All of the club’s players were spoken to about the use of social networking sites at the start of the season, Mr Ford said.

“In the almost 18 months I have been chairman I, and the rest of the board, have worked extremely hard to make East Stirlingshire a welcoming club for everyone. We have participated willingly and positively in initiatives to combat sectarianism, bigotry and hate.

“A main aim has been to try and use football to promote community, harmony and tolerance. Coming to a Shire match is a social experience above all and many who have participated in that have commented how much like a family the Shire support is.

“I know I speak for the entire board of directors when I say we are proud to be a fan-owned and fan-run club. Likewise, I know my fellow directors are saddened and ashamed by these recent events which have brought no credit to the supporters, coaches and playing staff of our club. To those people too we owe an apology.”

The statement was replicated on The Rangers FC website.

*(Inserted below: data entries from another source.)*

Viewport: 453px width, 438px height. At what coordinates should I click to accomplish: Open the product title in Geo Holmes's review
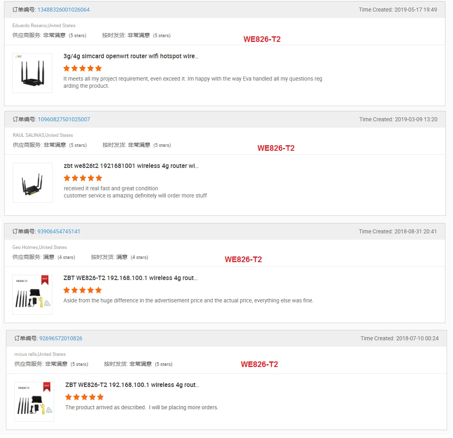[x=130, y=278]
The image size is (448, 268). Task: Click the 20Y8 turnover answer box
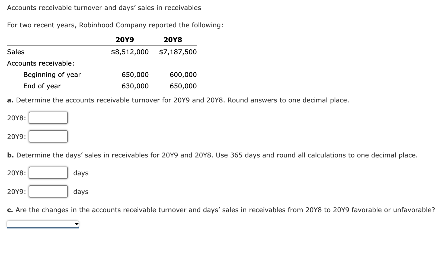click(x=48, y=118)
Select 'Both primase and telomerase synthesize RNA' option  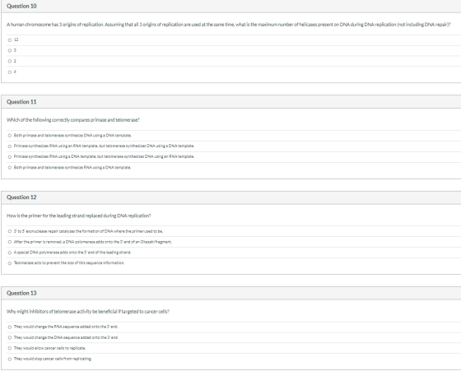click(10, 168)
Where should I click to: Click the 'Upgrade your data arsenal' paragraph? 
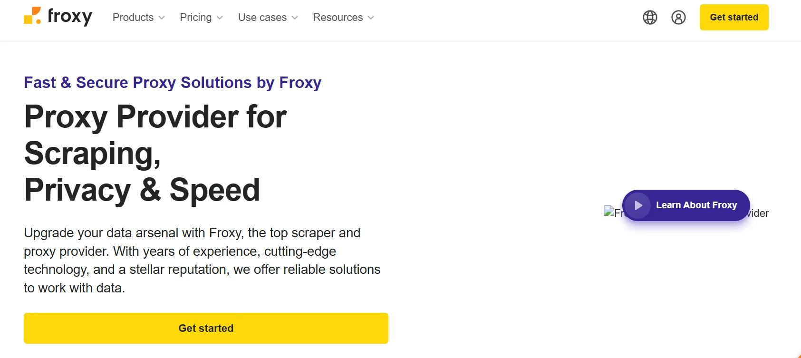pyautogui.click(x=202, y=260)
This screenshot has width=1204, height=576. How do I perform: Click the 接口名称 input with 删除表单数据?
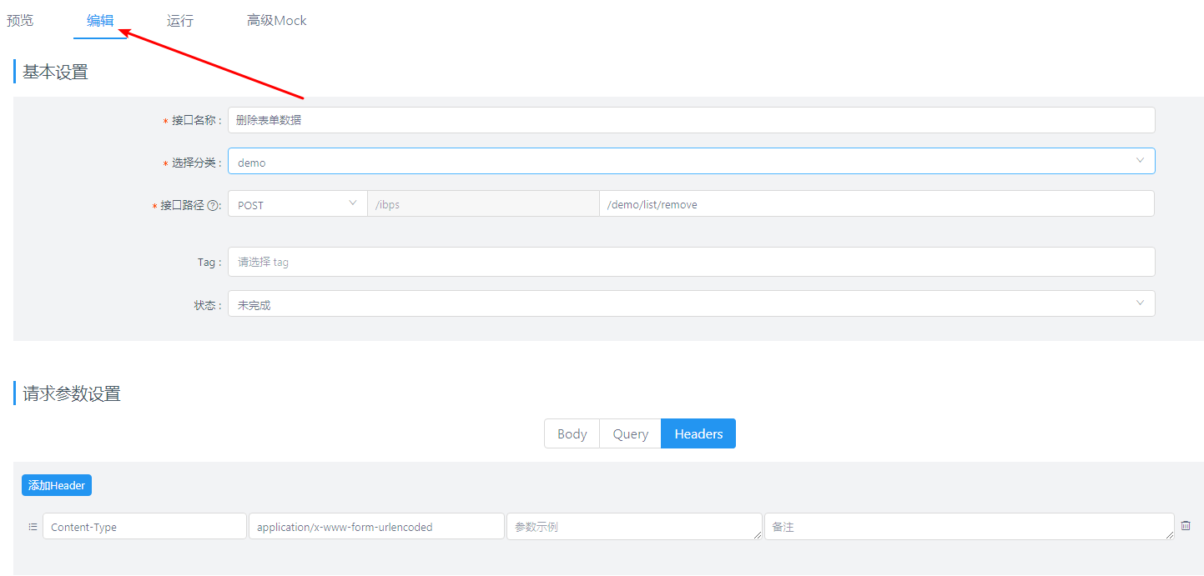[691, 120]
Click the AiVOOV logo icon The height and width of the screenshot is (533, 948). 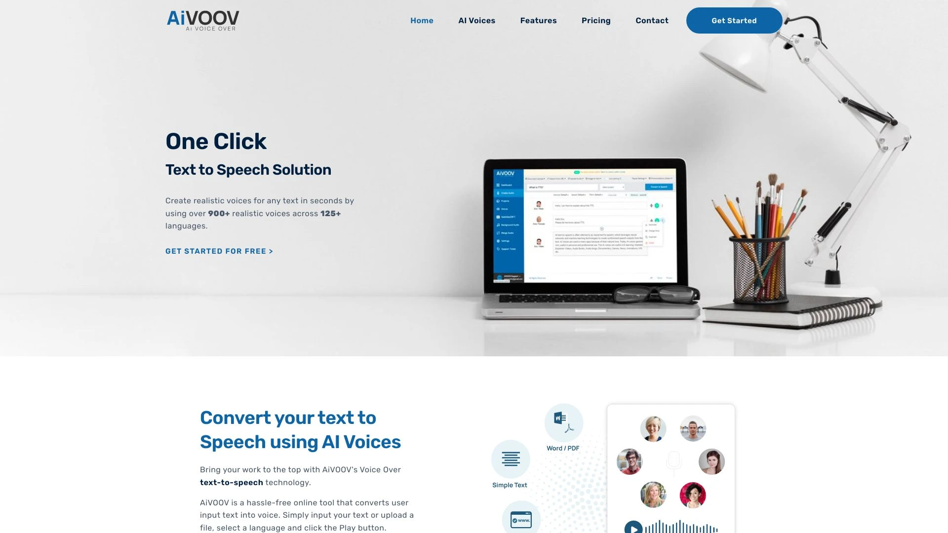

A foreword to the statement from the Glasgow club stated: “East Stirlingshire have issued a full apology to Rangers Football Club following sickening posts made by one of their club’s teenage players on a social networking site about the Ibrox disaster.

“The 1971 disaster, in which 66 people died, resonates deeply with all Rangers supporters and it is truly abhorrent that anyone could see fit to mock such a tragedy.

“Rangers condemns the sickening comments made and we note East Stirlingshire have issued a swift apology to everyone connected to the club.”

Strathclyde Police said they are investigating.

“We can confirm that a complaint has been received and inquiries are ongoing,” a force spokeswoman said.